Benjamin Lavine, CFA, CAIA
Data Source: Bloomberg
May 2019 Highlights:
- Global stocks (MSCI All-Country World Index or ACWI) returned -5.9% led by MSCI Japan and MSCI Europe (-4.0% and -5.5%, respectively) while the U.S. (S&P 500), MSCI Asia-ex-Japan, and MSCI Emerging Markets underperformed (-6.4%, -7.0%, -7.3%, respectively).
- It was a tough month for global markets with U.S. and China/broader Asia bearing the brunt of the trade stand-off. Europe outperformed across broader regions as investors seemed to brush off the results of the European Parliamentary elections as well as prospects for a Hard Brexit following British PM Theresa May’s resignation.
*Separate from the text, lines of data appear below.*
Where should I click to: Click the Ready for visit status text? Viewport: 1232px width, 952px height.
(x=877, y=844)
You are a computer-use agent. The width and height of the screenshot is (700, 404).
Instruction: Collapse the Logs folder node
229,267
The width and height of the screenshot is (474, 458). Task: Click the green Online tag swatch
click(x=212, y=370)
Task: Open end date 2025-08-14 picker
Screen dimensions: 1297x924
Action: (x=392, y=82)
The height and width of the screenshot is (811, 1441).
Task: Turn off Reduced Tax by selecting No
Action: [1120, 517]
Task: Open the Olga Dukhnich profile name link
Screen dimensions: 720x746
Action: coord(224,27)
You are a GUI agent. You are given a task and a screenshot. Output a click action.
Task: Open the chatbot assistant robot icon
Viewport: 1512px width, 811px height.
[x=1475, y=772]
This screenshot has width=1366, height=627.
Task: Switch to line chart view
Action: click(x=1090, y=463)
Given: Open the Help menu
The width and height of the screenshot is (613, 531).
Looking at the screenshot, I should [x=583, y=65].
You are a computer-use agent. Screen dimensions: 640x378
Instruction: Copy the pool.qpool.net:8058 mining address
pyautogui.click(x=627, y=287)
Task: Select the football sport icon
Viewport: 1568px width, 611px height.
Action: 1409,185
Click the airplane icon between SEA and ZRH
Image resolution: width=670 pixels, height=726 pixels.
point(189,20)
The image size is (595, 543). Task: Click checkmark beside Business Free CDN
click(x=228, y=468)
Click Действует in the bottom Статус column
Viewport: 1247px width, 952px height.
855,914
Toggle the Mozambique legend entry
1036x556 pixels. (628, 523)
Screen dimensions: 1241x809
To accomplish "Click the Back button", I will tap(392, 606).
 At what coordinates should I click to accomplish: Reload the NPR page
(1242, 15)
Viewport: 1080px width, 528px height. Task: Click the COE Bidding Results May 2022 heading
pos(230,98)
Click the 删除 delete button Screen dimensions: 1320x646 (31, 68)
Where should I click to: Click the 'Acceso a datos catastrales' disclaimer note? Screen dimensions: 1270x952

- The S&P 500 dropped 6.4% in May, as investors fled to the safety of rate-sensitive defensive sectors (Real Estate, Utilities, Healthcare, Staples) while Cyclicals and Financials underperformed. The energy sector was hardest hit with spot oil prices dropping to $53.5/barrel from $63.9/barrel at the beginning of the month.
- Small caps underperformed large caps, as is generally expected during risk-off periods, while value underperformed growth, primarily due to the underperformance of financials (lower interest rates hurt margins) and industrial cyclicals.
- Risk-Off behavior was also evident across U.S. thematic, risk-based factors; Quality, High Dividend and Value underperformed while defensive factors such as Minimum Volatility and Momentum benefited from defensive position.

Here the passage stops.